Film gerçi sinemamızın geçmişteki filmlerinden özellikle Selamsızlar Bandosu veya Vizontele gibi yapımları hatırlatmıyor değil. Ama öte yandan dönem filmlerini genelde ihmal etmiş olan bir sinemada, hem de 12 Eylül gibi toplumu son derece etkilemiş, dönüştürmüş olan bir dönemin filmleri elbette bitmedi; daha da yapılacak.

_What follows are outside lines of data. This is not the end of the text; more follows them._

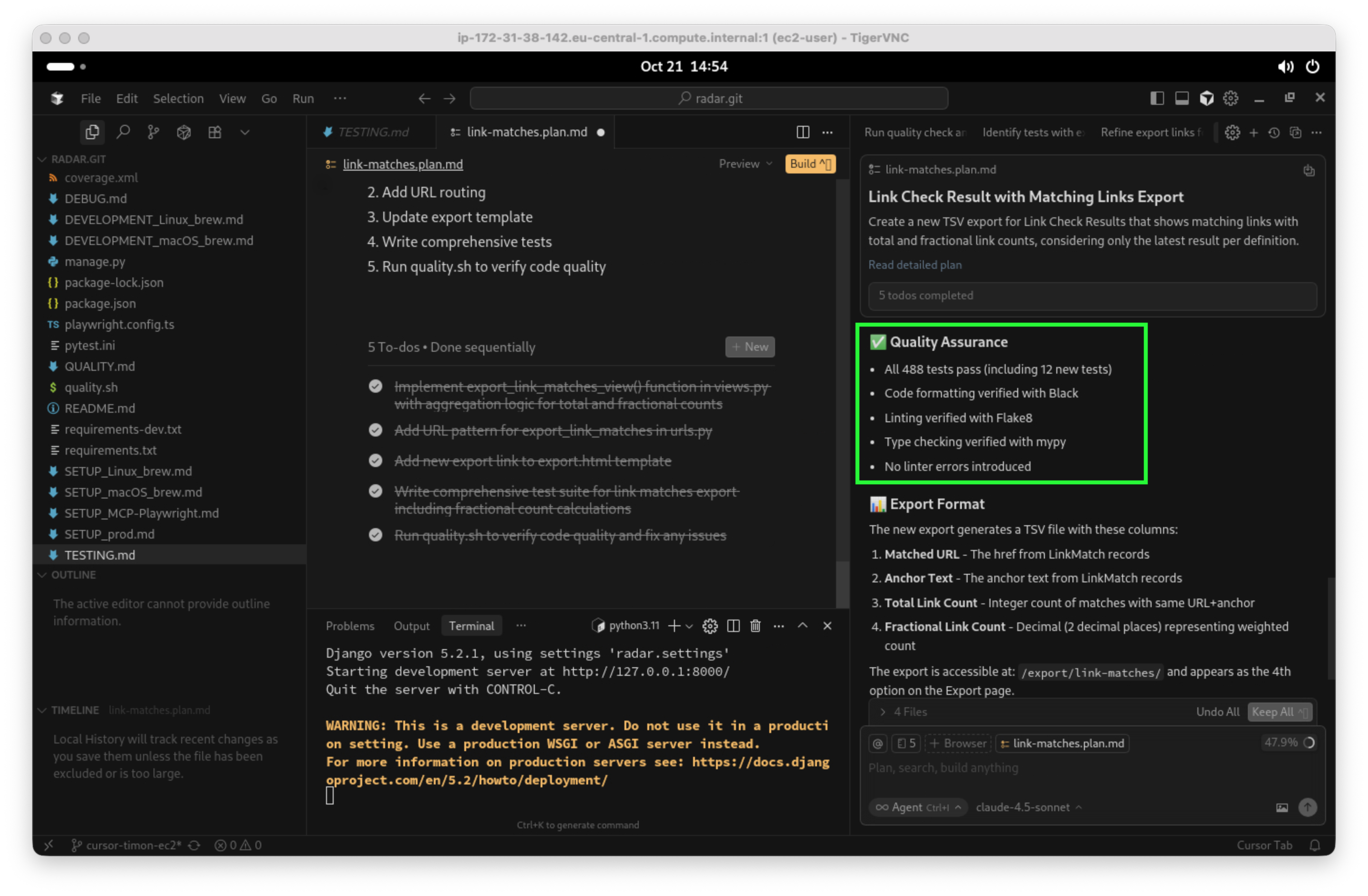Open the 'Read detailed plan' link
This screenshot has height=896, width=1368.
tap(915, 265)
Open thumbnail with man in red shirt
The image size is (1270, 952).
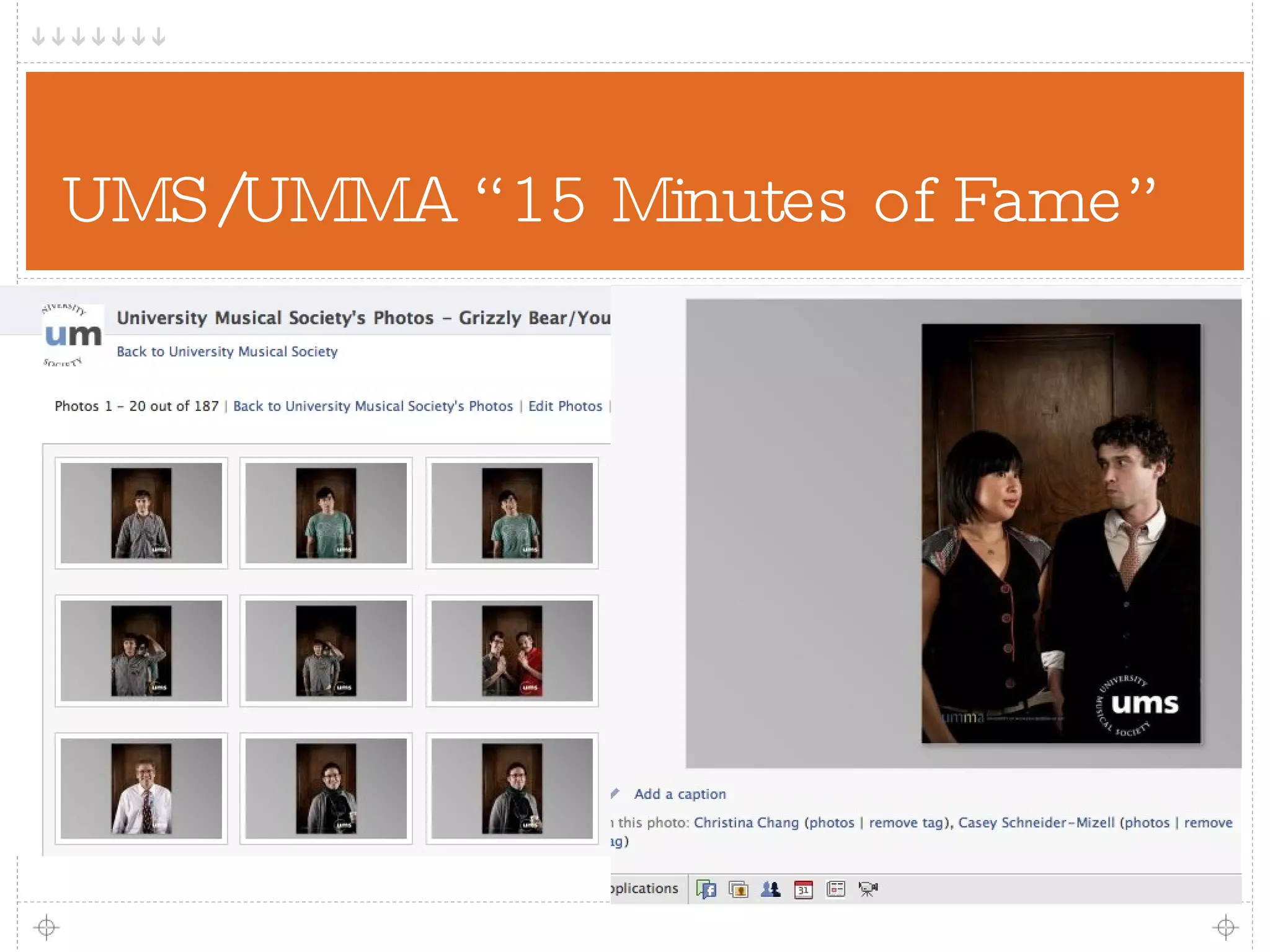(512, 651)
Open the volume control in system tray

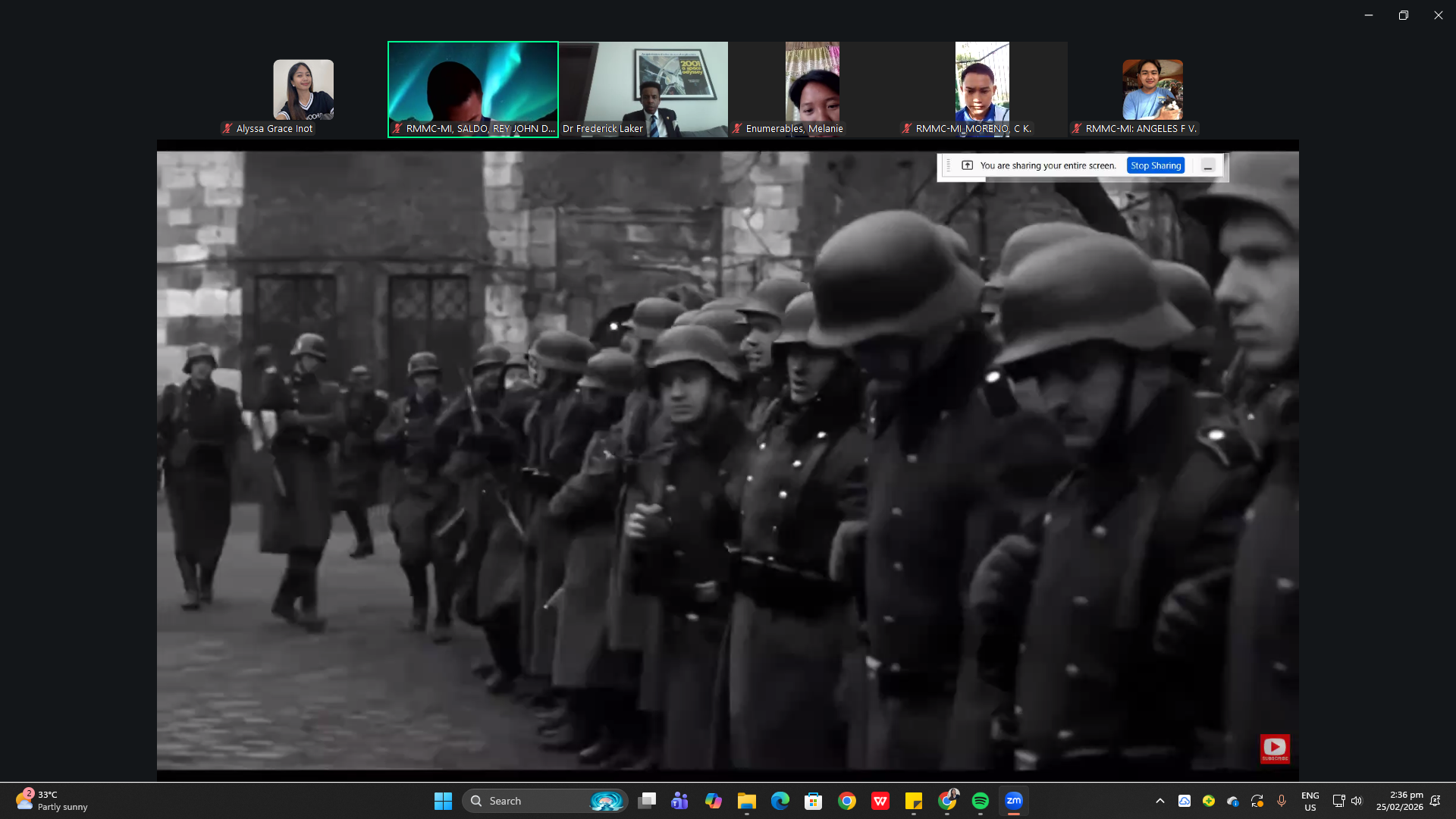[x=1357, y=801]
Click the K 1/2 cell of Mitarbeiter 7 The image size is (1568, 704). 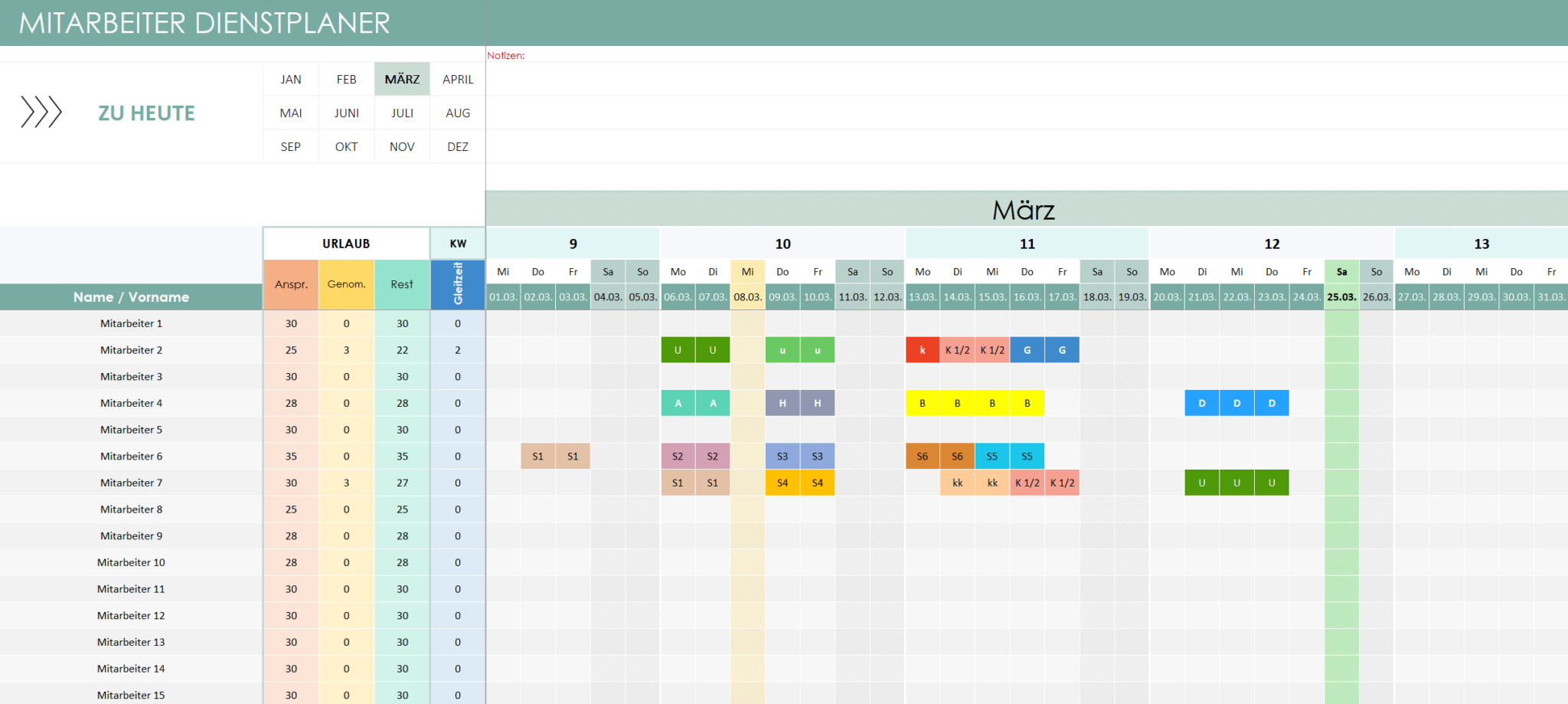pyautogui.click(x=1027, y=483)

Bu arada kimi eleştirilerim de var. Örneğin finaldeki askeri tribün sahnesi filmin en kalabalık ve gösterişli sahnesi olduğu halde, içerdiği imkanlar kullanılmadan çabucak bitiveriyor. Ya da “ölümden sonra” konan o dayanılmaz türkünün duyguları zorla galeyana getirme çabası. Buna benzer kimi acemilikler filmi kusursuz olmaktan alıkoymuş.
Ama dram ile komedinin iç içe olduğu bu film, askeri dönem kadar ayakları yere basmayan hayalci bir devrimciliği de eleştiriyor. Her şeye karşın, rahatlıkla görülebilir ve görülmeyi de gerçekten hak ediyor.
Evet, hastalığı da büyük olay oldu. 18 gün tedavi altındaydı ve sevenleri üzüntü içindeydi. Sözcü’de Saygı Özürk şöyle yazmıştı: “Sürecin bu aşamaya gelmesinde kuşkusuz Sırrı Süreyya Önder’in çabası unutulmaz. Süreçte o da unutulmayacak ve belki bazı düzenlemelerde onun önerdikleri de yer alacak. Selahattin Demirtaş’ın da tahliye edilebilecği ayni çevrelerde sıkça ifade ediliyor.”
Ama bunların tümü ne yazı ki gerçeklemedi. Ve Önder, umut ettiği finali göremedi. Allah rahmet eylesin...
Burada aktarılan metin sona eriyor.